14. A cet égard l'Assemblée se félicite des travaux menés par le Comité européen pour la cohésion sociale dans le domaine de la sécurité sociale, en particulier les réflexions engagées sur les conséquences pour la cohésion sociale et l'égalité entre les hommes et les femmes des réformes en cours dans le domaine des retraites. Elle relève également l'initiative d'organiser en 2004 une Conférence euro méditerranéenne ouverte à des États méditerranéens non membres.

15. Elle se félicite aussi que le Comité directeur pour les droits de l'homme travaille actuellement à l'inclusion des droits sociaux dans la Convention européenne des droits de l'homme ce qui permettrait notamment de mettre en oeuvre la Recommandation N° R(2003)3 du Comité des Ministres sur le droit à la satisfaction des besoins matériels élémentaires des personnes en situation d'extrême précarité. Elle soutient ces travaux.

16. L'Assemblée se félicite de la décision du Conseil Européen de Bruxelles sur l'emploi, la politique sociale, la santé et la protection des consommateurs de décembre 2003 visant à « renforcer le processus actuel de coordination des politiques des États membres dans le domaine de la protection sociale, de manière à contribuer à la nécessaire modernisation des systèmes de santé ». Dans ce contexte, elle considère que le domaine de la sécurité sociale doit être un domaine prioritaire de la coopération entre le Conseil de l'Europe et l'Union européenne avec une meilleure planification des activités communes à moyen et long terme.

17. L'Assemblée invite les parlementaires des États membres à lancer à cette occasion un débat au niveau national et européen, de même qu'à promouvoir - au niveau national - les outils juridiques du Conseil de l'Europe pour trouver des solutions viables aux questions complexes de la réforme dans le domaine social. L'Assemblée parlementaire devrait examiner à échéance de deux ans un rapport présentant les conclusions de ces débats dans chacun de ses États membres.

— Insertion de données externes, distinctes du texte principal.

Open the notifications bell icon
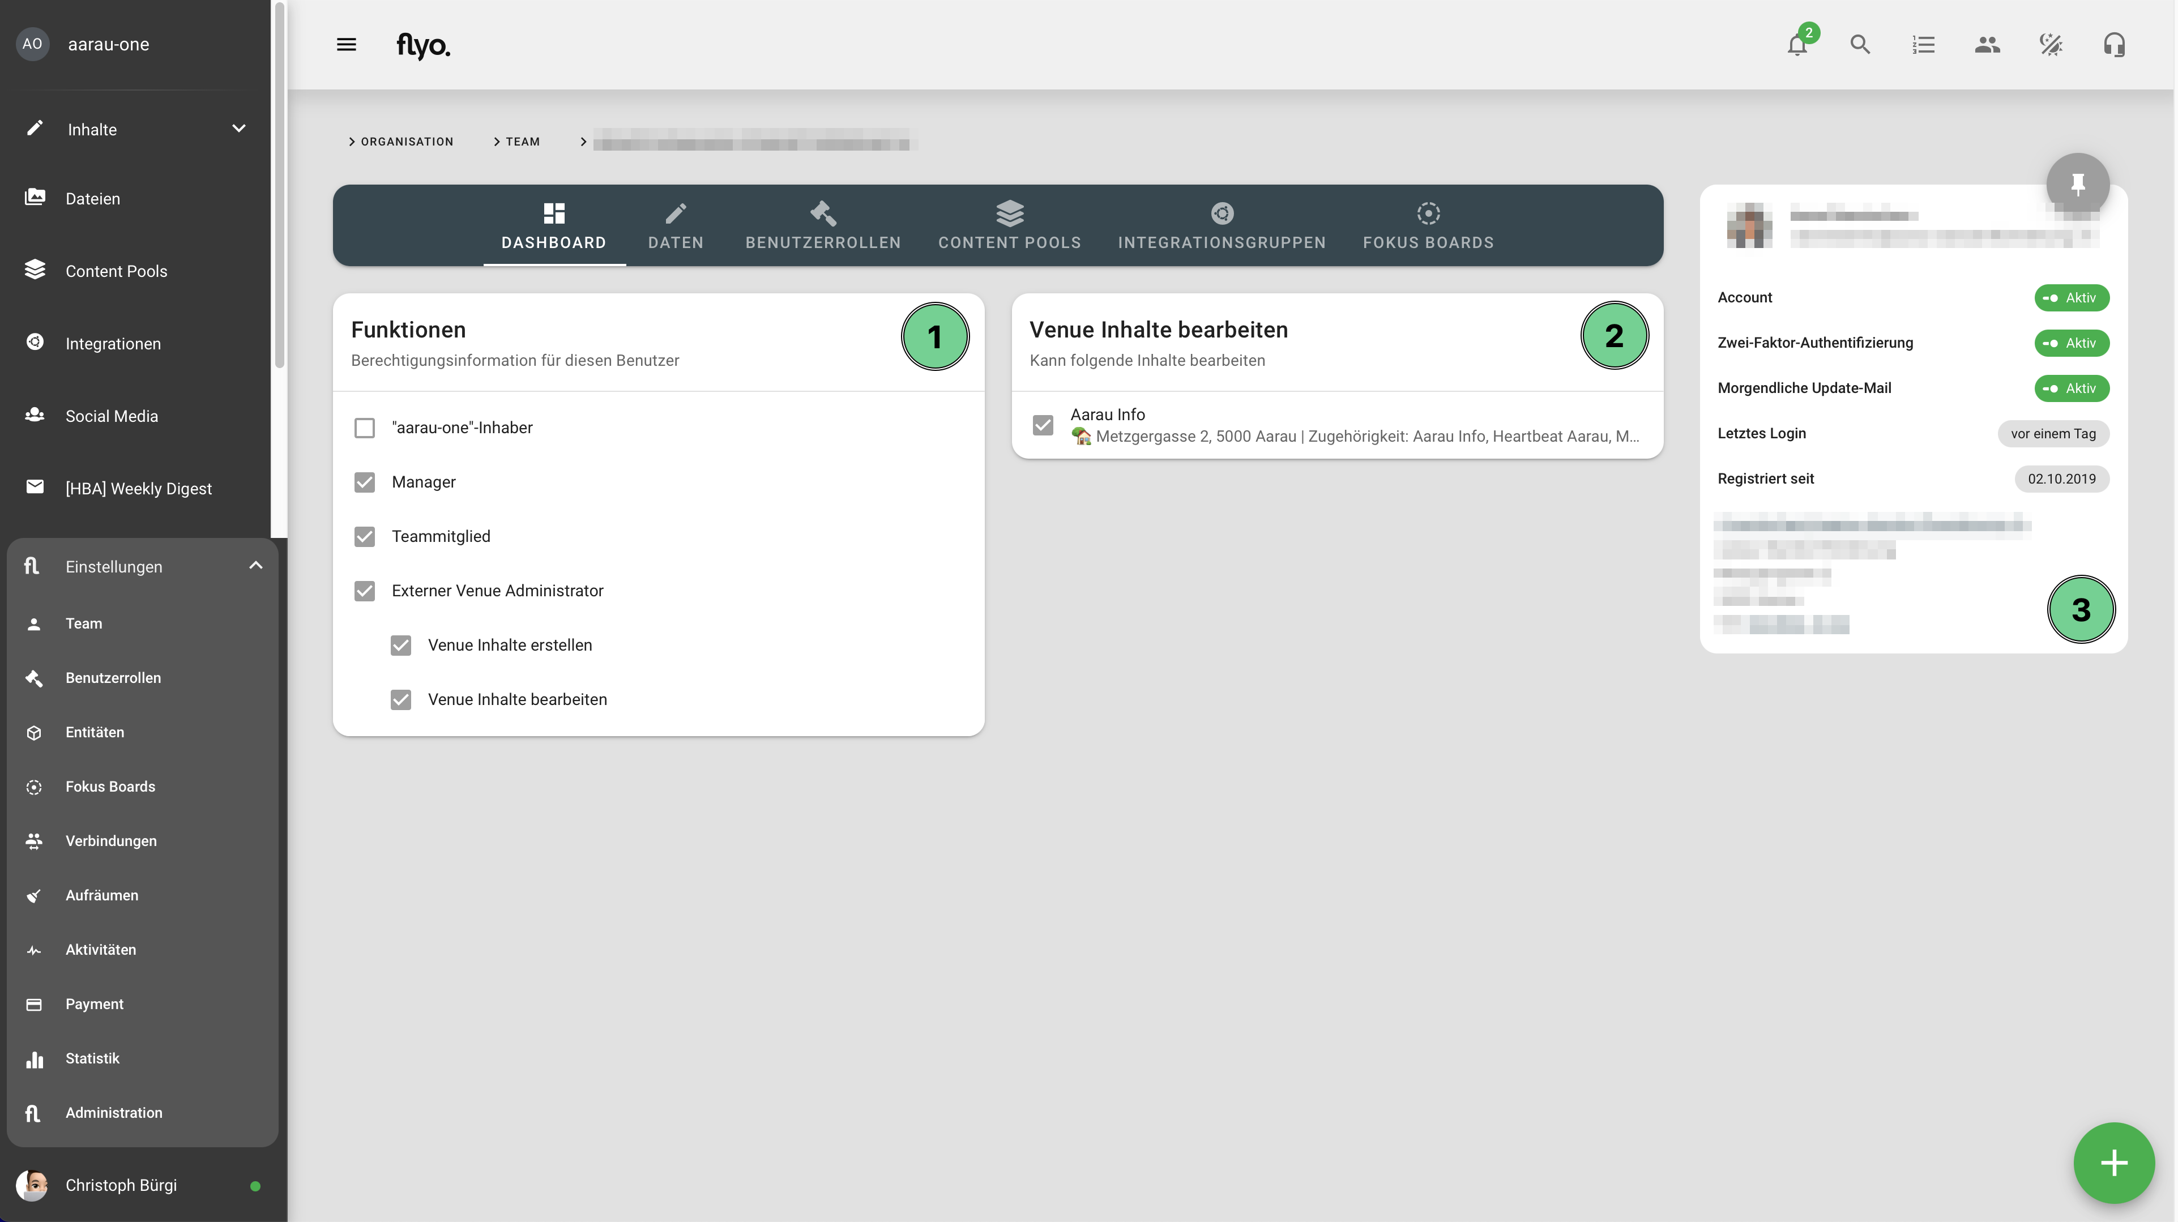This screenshot has height=1222, width=2178. point(1797,45)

18. En conséquence, l'Assemblée parlementaire recommande au Comité des Ministres :

i. d'introduire la question de la sécurité sociale et la lutte contre la pauvreté dans l'ordre du jour du Troisième Sommet des Chefs d'États et de Gouvernements du Conseil de l'Europe et de favoriser l'inclusion des cinq principes de la Recommandation N° R(2000)3 du Comité des Ministres dans le système de la Convention européenne des Droits de l'Homme ;

ii. de renforcer les mécanismes de contrôle dans le domaine social, en considérant comme une priorité le respect des engagements des pays membres en la matière ;

iii. de développer la connaissance des situations des différentes populations en termes d'indicateurs sociaux dans les pays membres où les problèmes sociaux sont une source grave d'instabilité politique afin de préparer des projets thématiques, régionaux, intégrés et de les mettre en oeuvre en étroite coopération avec l'Union européenne ;

iv. de soutenir les actions de coopération menées par le Comité européen pour la Cohésion Sociale et le Bureau International du Travail afin d'améliorer la sécurité sociale dans les différents États membres.